La Première ministre a jugé «profondément regrettable» l’annonce de Nicola Sturgeon, en indiquant qu’un second référendum sur son indépendance placerait l’Ecosse sur la voie de «l’incertitude et de la division. La politique n’est pas un jeu», s’est-elle exclamée. L’ironie de ce jugement, venu de la dirigeante issue du parti qui a parié en juin l’avenir du pays au sein de l’UE sur un référendum incertain, n’a pas manqué d’être relevé… «David Cameron a perdu l’Europe et Theresa May pourrait bien perdre le Royaume-Uni», a ainsi analysé Denis MacShane, ex-ministre de l’Europe sous Tony Blair.

Il y a deux ans, le 18 septembre 2014, les Ecossais avaient rejeté à 55 % l’indépendance. Mais entre-temps, les circonstances ont changé, brutalement. Le Royaume-Uni a voté le 23 juin en faveur d’une sortie de l’UE. Alors l’Ecosse choisissait à 62 % de rester européenne.

Depuis le vote, le gouvernement écossais, dominé par le parti indépendantiste de Nicola Sturgeon tente d’influencer la Première ministre Theresa May afin de limiter l’impact du Brexit, en insistant notamment sur la nécessité de rester membre du marché unique.

 

«Or le gouvernement britannique n’a pas bougé d’un centimètre en faveur d’un compromis», a constaté Nicola Sturgeon, qui a ajouté que l’annonce faite en janvier par May que le Royaume-Uni avait l’intention de sortir du marché unique et de l’union douanière avait été communiquée «sans consultations préalables». «La voix de l’Ecosse ne peut être ignorée sur un tel sujet, a-t-elle assuré. Il ne s’agit pas seulement de la question de notre relation avec l’Europe mais également du genre de pays que nous souhaitons être.» Et cette décision doit revenir «au peuple écossais», a dit la Première ministre.

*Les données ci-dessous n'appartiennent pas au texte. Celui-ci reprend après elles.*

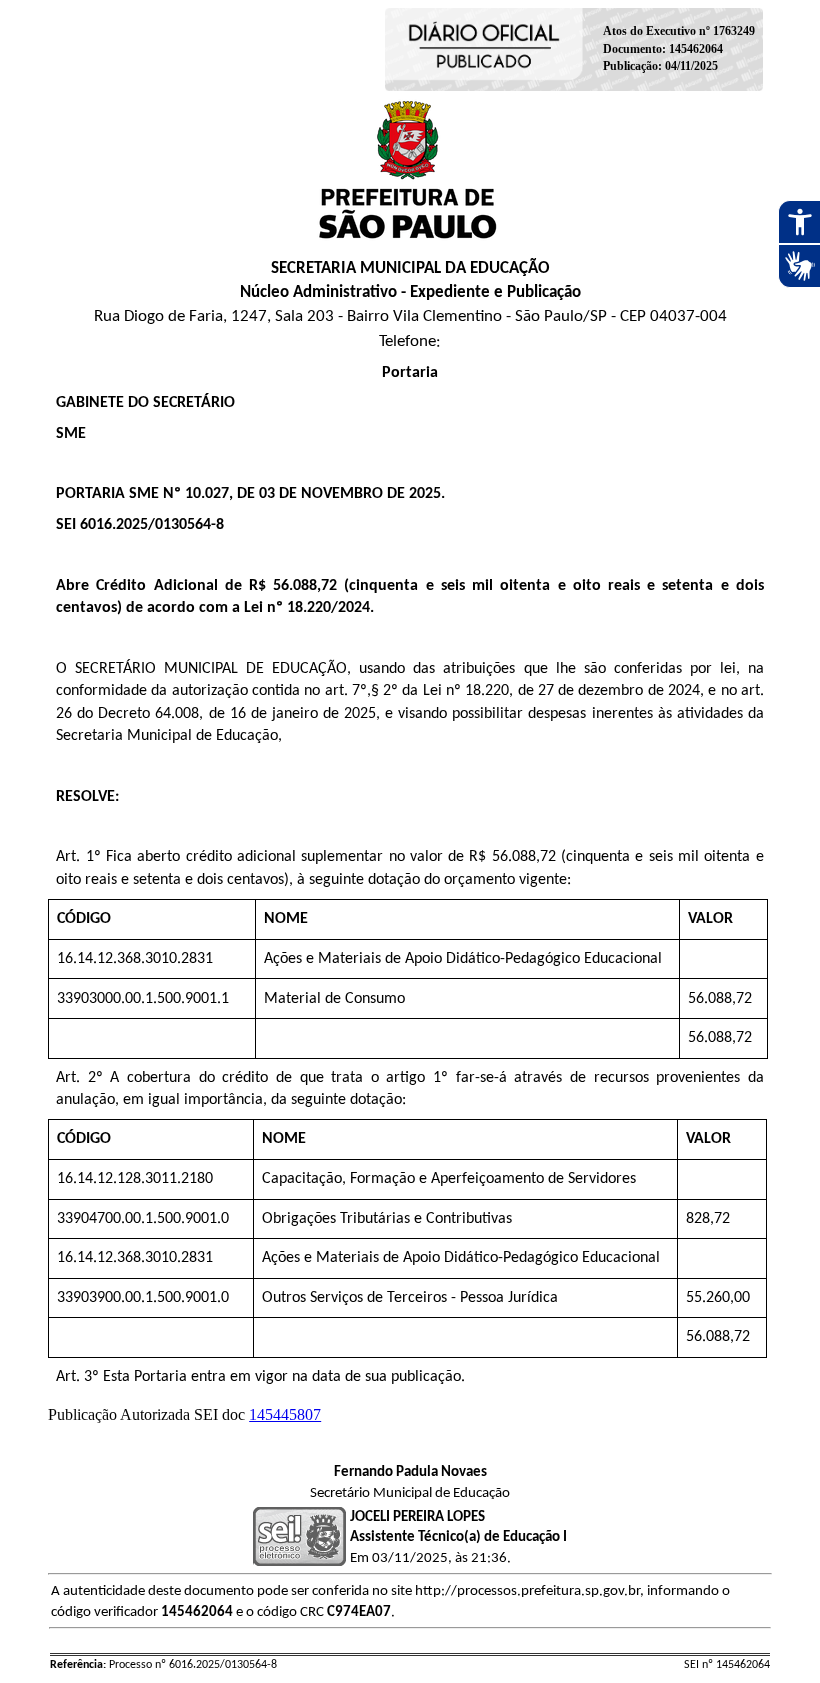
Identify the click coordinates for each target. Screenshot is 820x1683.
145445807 (285, 1414)
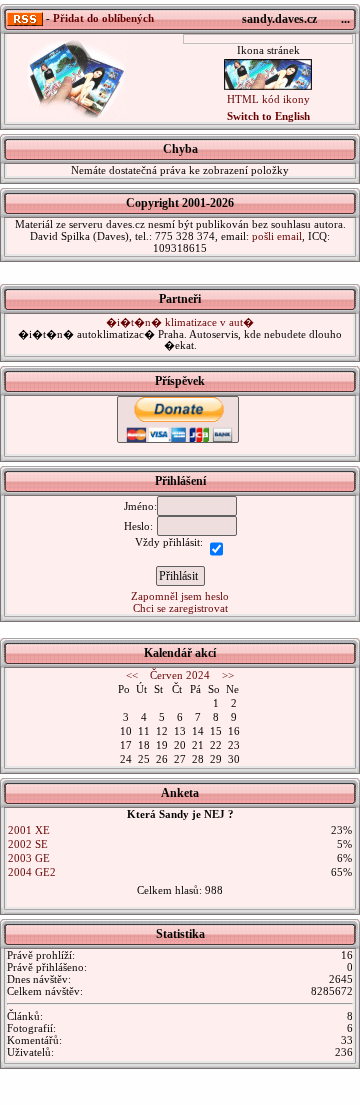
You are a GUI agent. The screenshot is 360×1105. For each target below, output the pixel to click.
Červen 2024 (180, 675)
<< (132, 675)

Négociations. A l’heure actuelle, les sondages donnent toujours une légère majorité en faveur du maintien de l’Ecosse au sein du Royaume-Uni, mais l’écart se resserre. Et Sturgeon sait que plus les négociations sembleront difficiles et auront l’air de se diriger vers un Brexit «dur», plus la cause de l’indépendance de l’Ecosse se trouvera renforcée.

Les troupes du SNP sont aguerries, après deux référendums et une élection générale en deux ans. Alors que le «non» des Ecossais au premier référendum était lié à la peur du saut dans l’inconnu de l’indépendance, cette fois-ci, le «oui» signifierait le rejet de l’inconnu du Brexit. May et le parlement de Westminster peuvent techniquement s’opposer à la tenue du référendum, mais ce serait politiquement difficile à justifier.

L’annonce de Nicola Sturgeon intervient une semaine après des élections en Irlande du Nord qui ont vu une forte poussée des nationalistes du Sinn Féin, en faveur d’un maintien au sein de l’UE. Comme l’Ecosse, l’Irlande du Nord a voté en juin à 56 % pour rester européenne. Alors que May s’apprête à engager des négociations cruciales, le Royaume-Uni apparaît plus que jamais profondément divisé et son avenir incertain.